И подбежал ко мне. К привычным моему глазу двум его пистолетам - один
на боку в кобуре, другой за шинельной пазухой - Заев добавил еще и
висевший на груди вороненый трофейный автомат. Оттопыренные, обвисшие
карманы шинели погремливали на бегу. Заев туда втиснул набитые патронами
жестяные диски, они прорисовывались через сукно. Свежий лоск оружейной
смазки чернел на коротких сильных пальцах. Видимо, здесь, на привале, он
занимался с бойцами разборкой и сборкой оружия. Зеленоватые, залегшие в
глубоких впадинах, сейчас вскинутые на меня глаза верзилы лейтенанта
блестели радостью. Большой рот приоткрылся в улыбке, показались
желтоватые, прокопченные табаком зубы: Он был весь виден насквозь, не
затаил зла, обиды на меня, от сердца радовался встрече с комбатом. Не
позволив себе каких-либо чудачеств или вольностей. Заев доложил: боевую
задачу рота выполнила, удерживала дорогу Горюны - Шишкине до получения
моего приказа об отходе.
Все стояли "смирно", пока длился рапорт Заева. Затем я крикнул:
- Вольно!
И приказал Рахимову располагать батальон на привал, раздать людям обед
из батальонных кухонь, приготовленный на марше.
Батальон! С затаенной гордостью, со счастьем я вновь выговаривал это
слово.
Итак, отдых в лесу. Бойцы нашли удобные местечки на вырубке и за
деревьями, сели, привалились к пням, похлебали суп с мясной крошенкой,
блаженно задымили - табаку нам теперь хватало, еще не истощился запас
трофейных сигарет. С разных сторон неподалеку - далеко не отпустишь:
заплутаются - нас охраняли посты.
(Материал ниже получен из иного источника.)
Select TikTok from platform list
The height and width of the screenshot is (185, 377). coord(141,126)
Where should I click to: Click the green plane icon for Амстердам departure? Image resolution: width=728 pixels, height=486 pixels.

Рахимову я приказал съездить на опушку,
зорким глазом оттуда окинуть простор.
Сидим, курим, дожидаемся Рахимова. Слышатся шутки. Кони выпряжены,
мирно жуют насыпанный на подстилки овес. Кто-то шагает по вырубке с
огромной охапкой сена. Из этого вороха выглядывает разрумяненная на морозе
плутоватая физиономия Гаркуши. Окликаю его:
- Гаркуша, где раздобыл?
- Стожок тут отыскался. Приберем. Не фрицу же дарить.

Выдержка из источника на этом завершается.